__PROBLEM STATEMENT__.
Rewrite the lines from "The height and" down to "Action: click(953, 408)", switching "pink" to "blue" and leaving everything else unchanged. Do not include the pictures.

__SUPPLIED DATA__.
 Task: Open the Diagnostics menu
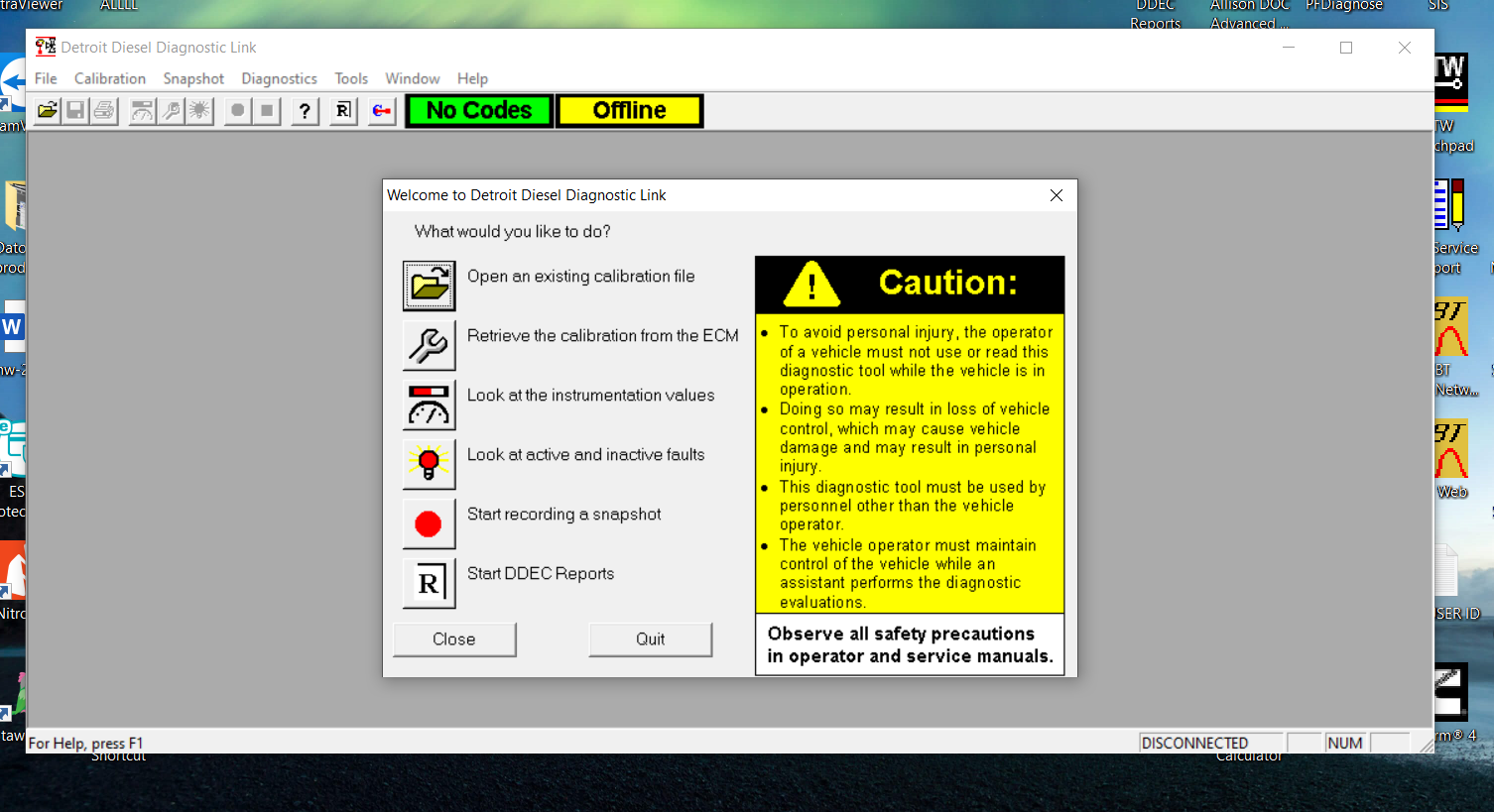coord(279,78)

==

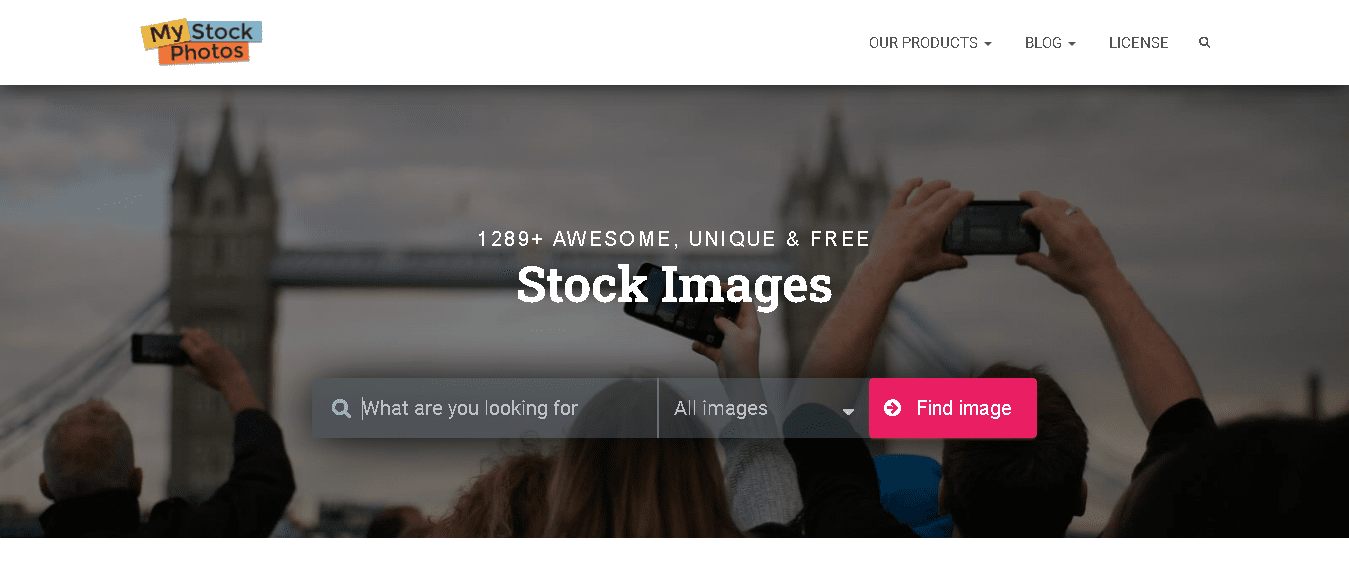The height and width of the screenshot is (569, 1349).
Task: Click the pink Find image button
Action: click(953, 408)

__THE RESPONSE__.
The height and width of the screenshot is (569, 1349).
Task: Click the blue Find image button
Action: click(953, 408)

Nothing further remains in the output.